俺と仁美は顔を見合わせると、くすりと笑って後を追った。
「そういえば先輩、グラウンドで奏先生の手を握って話し込んでましたけど、あれってなんだったんですか?」
「……ちょっと悩み事の相談に乗ってもらってたんだよ」
詳細を明かしたら爆発が起きかねないので、なるべく核心には触れないようにしておく。
「悩みですか……。それって、わたしでも力になれますか?」
「え? あっ、いや、そんな大したことじゃないっていうか、わざわざ仁美の手を煩わせるようなことじゃないから」
むしろ仁美に協力してもらっては困る。
ただでさえ好感度があがりやすいのに、これ以上あがりやすくなったら雛子や立花との差を覆せなくなってバッドエンド直行だ。
「そうですか……」
しょんぼりと仁美は視線を落とした。
くっ、話したくても話せないのが、こんなにも苦しいことだとは知らなかったぜ。
「ほんとに大したことじゃないから、そんなに心配しなくていいぞ」
フォローを入れておくと、仁美は微笑をつくって「はい」と言ってくれた。けど顔に差した影はぬぐえてない。

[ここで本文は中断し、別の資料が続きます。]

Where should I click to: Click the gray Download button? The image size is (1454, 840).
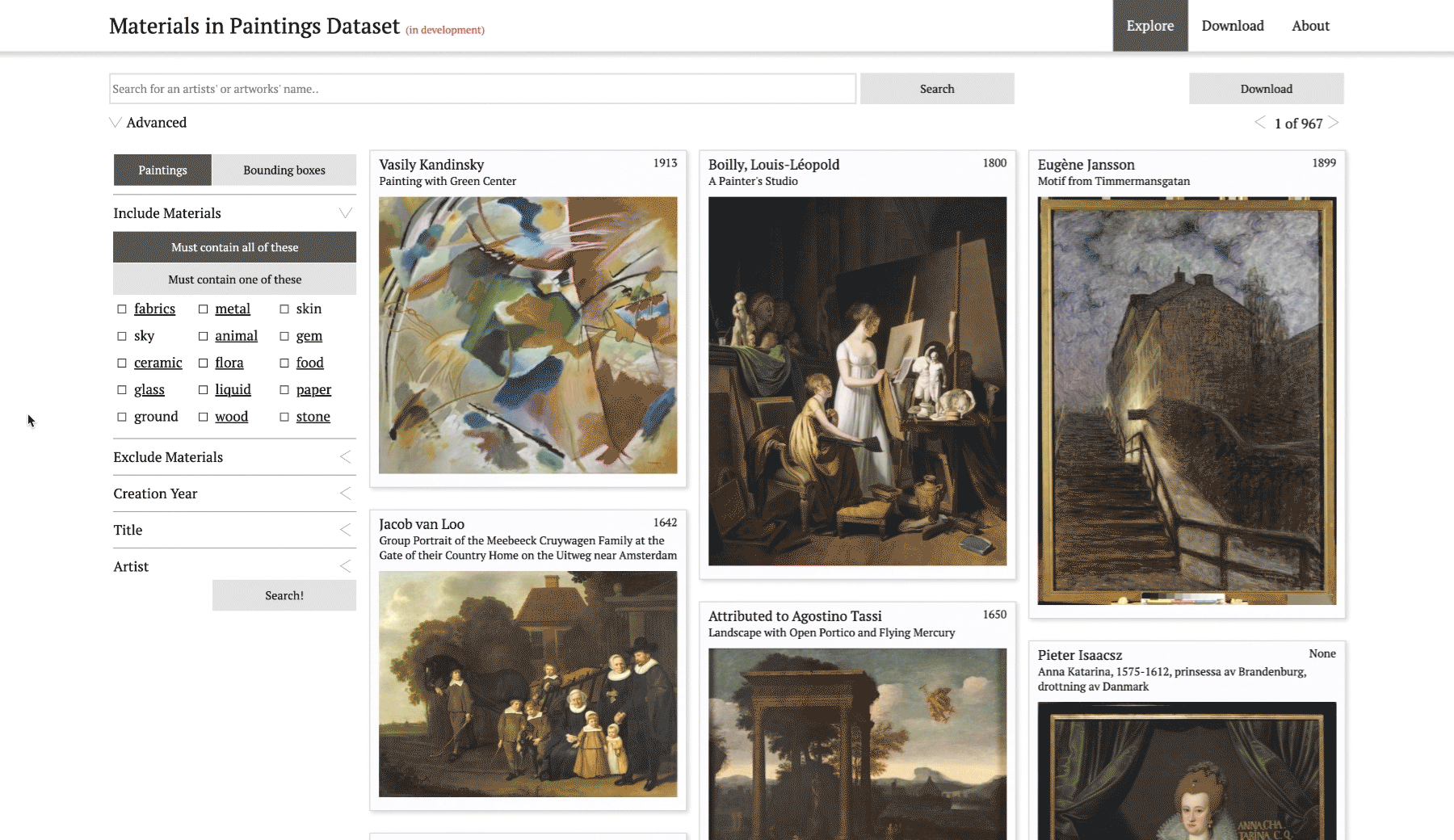1266,89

さっさと好感度表示の問題を解決して仁美ルートに入り、本当の笑顔にしてやりたいぜ。
商店街はきらびやかな電飾や提灯で飾りつけられて、多くの出店が軒を連ねていた。
たこ焼きやヤキソバを食べて腹を満たすと、俺たちは射的屋で足を止める。
「さて、どれにしましょうかね~」
雛子は空気銃にコルクをつめると、台の上に並んでいる景品を品定めする。
「よし、あれにしよう」
ほしい景品が決まると、雛子は銃口を向けた。俺に。
「……おい」
「なんです?」
「なんです、じゃねぇよ。危ないだろ。人に向けてはいけませんって、ちゃんと注意書きしてあんだろ」
「でもこれってほしい景品を狙う遊戯ですよね? わたし友則さんがほしいです。どうかわたしの愛を受けとってください、この弾丸と一緒に」
「うん。いらない」
俺がほしいのは好感度だ。そこにはおまえの愛も弾丸もなくていい。
「フラれちゃいましたね。しょうがないので、わたしはチョコレートを取って失恋の傷心をなぐさめることにします」
およよよ、とあざとい泣き真似をすると、雛子は空気銃を撃ってお菓子の箱を落とした。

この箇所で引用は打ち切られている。